** start of Records for this exercise **

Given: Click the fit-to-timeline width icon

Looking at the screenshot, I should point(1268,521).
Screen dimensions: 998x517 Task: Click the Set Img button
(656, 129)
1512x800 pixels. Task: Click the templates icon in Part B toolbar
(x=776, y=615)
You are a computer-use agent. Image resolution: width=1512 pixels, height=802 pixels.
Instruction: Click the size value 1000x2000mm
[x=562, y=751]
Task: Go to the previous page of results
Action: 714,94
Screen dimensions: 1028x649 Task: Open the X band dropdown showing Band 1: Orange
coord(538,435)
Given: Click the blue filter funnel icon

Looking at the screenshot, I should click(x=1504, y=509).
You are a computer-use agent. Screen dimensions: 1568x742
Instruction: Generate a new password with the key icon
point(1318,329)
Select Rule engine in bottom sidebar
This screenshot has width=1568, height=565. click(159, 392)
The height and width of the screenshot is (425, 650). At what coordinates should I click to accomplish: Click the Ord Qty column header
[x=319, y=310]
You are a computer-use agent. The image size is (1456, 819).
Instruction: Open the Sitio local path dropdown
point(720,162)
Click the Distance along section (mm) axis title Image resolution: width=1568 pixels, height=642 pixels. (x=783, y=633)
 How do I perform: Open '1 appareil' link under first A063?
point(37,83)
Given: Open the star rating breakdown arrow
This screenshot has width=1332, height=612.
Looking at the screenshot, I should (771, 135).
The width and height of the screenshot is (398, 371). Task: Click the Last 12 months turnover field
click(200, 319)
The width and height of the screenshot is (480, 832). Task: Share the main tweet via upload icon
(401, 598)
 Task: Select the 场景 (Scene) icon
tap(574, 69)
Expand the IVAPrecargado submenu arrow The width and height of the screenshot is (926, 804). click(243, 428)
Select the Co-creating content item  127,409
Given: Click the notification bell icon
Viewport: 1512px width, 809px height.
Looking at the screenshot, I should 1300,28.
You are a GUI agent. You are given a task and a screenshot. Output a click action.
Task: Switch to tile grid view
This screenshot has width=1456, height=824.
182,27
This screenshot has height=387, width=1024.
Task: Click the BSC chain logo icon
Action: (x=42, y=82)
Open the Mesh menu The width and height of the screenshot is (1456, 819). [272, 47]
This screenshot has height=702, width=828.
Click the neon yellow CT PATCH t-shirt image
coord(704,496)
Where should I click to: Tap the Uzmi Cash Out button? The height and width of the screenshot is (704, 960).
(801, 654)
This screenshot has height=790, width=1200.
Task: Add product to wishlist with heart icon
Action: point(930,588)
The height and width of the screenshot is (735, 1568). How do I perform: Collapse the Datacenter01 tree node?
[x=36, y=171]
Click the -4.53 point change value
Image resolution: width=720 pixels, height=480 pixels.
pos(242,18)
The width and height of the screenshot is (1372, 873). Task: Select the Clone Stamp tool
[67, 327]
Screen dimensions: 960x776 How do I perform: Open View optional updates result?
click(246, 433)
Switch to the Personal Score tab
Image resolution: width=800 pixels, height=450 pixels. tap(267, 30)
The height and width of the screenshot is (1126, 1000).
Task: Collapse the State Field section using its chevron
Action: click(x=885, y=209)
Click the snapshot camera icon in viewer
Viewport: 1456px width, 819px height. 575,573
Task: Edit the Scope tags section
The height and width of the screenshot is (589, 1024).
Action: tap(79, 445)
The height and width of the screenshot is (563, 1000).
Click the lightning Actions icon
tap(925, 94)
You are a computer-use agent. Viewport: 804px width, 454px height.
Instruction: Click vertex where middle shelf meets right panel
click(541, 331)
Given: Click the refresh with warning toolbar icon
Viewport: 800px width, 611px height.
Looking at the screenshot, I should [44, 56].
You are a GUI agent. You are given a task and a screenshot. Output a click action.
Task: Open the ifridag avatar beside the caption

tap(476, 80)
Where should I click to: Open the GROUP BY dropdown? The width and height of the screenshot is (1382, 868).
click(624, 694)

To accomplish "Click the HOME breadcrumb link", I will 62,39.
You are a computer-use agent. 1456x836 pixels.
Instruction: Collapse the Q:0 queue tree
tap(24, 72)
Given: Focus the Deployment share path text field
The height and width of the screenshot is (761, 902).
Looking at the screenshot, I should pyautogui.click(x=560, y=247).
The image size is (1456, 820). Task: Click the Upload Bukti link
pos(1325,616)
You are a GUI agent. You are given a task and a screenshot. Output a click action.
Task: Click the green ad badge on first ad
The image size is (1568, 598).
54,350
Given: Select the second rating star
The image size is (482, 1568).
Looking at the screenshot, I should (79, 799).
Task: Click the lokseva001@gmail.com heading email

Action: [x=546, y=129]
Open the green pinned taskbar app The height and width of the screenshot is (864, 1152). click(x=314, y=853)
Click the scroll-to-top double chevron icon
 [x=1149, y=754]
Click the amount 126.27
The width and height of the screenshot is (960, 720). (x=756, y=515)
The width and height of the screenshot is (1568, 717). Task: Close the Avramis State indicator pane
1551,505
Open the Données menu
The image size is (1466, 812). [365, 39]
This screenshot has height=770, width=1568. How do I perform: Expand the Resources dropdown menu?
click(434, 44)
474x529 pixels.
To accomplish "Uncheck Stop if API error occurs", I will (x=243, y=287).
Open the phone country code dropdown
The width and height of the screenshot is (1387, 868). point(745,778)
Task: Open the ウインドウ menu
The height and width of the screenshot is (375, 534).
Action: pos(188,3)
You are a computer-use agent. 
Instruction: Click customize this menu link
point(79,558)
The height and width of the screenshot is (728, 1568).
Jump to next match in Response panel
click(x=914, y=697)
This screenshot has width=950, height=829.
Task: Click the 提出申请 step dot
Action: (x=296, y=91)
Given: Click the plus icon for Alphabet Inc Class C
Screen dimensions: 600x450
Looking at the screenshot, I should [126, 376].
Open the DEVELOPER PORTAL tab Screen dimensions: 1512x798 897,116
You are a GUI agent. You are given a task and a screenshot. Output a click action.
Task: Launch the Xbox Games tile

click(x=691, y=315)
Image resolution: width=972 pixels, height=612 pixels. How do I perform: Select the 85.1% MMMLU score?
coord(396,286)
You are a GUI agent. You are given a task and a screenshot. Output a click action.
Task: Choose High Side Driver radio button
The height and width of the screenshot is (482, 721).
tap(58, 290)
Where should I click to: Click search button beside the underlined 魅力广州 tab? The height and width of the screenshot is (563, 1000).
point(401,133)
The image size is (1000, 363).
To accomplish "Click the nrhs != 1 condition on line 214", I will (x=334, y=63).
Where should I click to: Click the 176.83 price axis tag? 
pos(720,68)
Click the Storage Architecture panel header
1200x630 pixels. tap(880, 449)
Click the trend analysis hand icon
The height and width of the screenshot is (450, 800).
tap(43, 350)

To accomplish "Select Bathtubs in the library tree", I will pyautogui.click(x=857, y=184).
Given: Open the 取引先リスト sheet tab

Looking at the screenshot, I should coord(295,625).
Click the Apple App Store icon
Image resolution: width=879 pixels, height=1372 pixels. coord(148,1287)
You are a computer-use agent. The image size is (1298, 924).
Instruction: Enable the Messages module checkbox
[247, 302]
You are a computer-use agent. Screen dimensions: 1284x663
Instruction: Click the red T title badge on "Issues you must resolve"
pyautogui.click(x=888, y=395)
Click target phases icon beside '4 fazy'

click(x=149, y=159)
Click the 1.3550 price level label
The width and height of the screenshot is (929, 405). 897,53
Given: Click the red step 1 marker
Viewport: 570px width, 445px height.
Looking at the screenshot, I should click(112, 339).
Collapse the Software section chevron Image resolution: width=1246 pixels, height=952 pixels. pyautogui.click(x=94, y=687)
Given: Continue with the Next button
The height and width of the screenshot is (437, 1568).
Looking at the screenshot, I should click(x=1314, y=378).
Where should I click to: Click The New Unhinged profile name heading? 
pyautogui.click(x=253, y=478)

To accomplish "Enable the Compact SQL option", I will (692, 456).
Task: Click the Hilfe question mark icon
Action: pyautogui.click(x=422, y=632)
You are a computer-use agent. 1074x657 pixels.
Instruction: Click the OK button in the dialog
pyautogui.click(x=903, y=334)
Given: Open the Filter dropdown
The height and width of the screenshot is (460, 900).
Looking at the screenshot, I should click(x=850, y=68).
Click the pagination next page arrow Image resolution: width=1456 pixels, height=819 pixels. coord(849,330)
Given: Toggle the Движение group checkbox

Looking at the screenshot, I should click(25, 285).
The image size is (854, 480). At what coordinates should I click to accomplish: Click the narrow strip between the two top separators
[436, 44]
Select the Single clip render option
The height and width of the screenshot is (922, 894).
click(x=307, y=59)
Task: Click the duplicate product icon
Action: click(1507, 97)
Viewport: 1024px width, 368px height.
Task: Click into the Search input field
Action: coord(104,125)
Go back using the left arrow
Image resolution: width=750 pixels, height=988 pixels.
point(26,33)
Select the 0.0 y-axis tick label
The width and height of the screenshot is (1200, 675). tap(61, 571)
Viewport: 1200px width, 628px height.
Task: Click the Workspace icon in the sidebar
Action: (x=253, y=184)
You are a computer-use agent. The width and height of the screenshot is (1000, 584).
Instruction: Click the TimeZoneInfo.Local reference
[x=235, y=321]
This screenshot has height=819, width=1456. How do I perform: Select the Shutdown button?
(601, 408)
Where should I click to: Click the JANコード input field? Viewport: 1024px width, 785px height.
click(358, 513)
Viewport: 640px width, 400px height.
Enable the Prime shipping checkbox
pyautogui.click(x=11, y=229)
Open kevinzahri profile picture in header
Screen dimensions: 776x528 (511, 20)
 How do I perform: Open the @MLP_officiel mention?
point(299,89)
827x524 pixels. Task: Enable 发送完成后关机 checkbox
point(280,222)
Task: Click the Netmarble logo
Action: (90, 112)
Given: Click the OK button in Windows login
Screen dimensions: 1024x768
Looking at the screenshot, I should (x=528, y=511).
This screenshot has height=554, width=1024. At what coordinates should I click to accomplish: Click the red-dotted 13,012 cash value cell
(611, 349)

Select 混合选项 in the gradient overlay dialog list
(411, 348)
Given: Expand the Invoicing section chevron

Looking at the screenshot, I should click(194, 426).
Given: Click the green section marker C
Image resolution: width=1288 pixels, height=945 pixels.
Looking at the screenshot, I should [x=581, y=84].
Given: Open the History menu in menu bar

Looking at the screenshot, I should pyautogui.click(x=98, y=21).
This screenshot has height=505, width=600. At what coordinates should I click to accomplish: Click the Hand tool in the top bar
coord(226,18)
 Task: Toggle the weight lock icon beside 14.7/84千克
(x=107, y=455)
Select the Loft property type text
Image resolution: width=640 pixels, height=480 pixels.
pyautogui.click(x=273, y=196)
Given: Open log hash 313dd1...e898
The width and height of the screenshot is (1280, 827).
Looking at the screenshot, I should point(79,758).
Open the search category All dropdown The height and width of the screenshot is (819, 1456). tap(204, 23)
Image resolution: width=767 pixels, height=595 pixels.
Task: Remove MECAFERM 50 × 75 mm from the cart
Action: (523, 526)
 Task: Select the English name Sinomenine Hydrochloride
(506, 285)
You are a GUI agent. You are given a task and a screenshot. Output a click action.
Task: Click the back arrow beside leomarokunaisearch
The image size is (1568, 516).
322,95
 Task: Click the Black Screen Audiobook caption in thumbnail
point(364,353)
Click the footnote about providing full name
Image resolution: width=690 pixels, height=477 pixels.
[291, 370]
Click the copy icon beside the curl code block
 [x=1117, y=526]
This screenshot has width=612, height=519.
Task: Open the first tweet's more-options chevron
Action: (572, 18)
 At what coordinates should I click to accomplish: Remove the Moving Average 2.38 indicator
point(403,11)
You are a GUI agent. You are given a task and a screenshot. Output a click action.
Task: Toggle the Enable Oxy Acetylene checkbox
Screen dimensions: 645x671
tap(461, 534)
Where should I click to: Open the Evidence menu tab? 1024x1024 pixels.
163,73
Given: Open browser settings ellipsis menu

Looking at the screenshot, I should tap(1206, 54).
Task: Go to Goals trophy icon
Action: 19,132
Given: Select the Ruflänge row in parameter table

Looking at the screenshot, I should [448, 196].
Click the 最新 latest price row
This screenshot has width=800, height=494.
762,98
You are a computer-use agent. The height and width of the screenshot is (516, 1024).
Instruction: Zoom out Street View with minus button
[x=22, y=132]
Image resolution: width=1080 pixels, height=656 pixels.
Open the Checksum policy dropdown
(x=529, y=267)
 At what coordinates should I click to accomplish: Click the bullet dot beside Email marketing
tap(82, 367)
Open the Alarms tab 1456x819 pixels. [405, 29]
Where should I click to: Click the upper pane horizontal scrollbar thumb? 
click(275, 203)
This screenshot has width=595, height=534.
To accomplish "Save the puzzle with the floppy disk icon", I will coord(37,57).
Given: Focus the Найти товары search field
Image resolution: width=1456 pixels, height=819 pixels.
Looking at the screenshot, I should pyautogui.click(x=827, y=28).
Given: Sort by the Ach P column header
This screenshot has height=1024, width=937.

** end of Records for this exercise **

_Goal_: Reproduce the lines of the data above from the line containing "Click the Storage Architecture panel header" through the line containing "Looking at the screenshot, I should click(112, 339).", including both of those lines.

_Exercise output_:
Click the Storage Architecture panel header
1200x630 pixels. tap(880, 449)
Click the trend analysis hand icon
The height and width of the screenshot is (450, 800).
tap(43, 350)

To accomplish "Select Bathtubs in the library tree", I will pyautogui.click(x=857, y=184).
Given: Open the 取引先リスト sheet tab

Looking at the screenshot, I should coord(295,625).
Click the Apple App Store icon
Image resolution: width=879 pixels, height=1372 pixels. coord(148,1287)
You are a computer-use agent. The image size is (1298, 924).
Instruction: Enable the Messages module checkbox
[247, 302]
You are a computer-use agent. Screen dimensions: 1284x663
Instruction: Click the red T title badge on "Issues you must resolve"
pyautogui.click(x=888, y=395)
Click target phases icon beside '4 fazy'

click(x=149, y=159)
Click the 1.3550 price level label
The width and height of the screenshot is (929, 405). 897,53
Given: Click the red step 1 marker
Viewport: 570px width, 445px height.
Looking at the screenshot, I should click(112, 339).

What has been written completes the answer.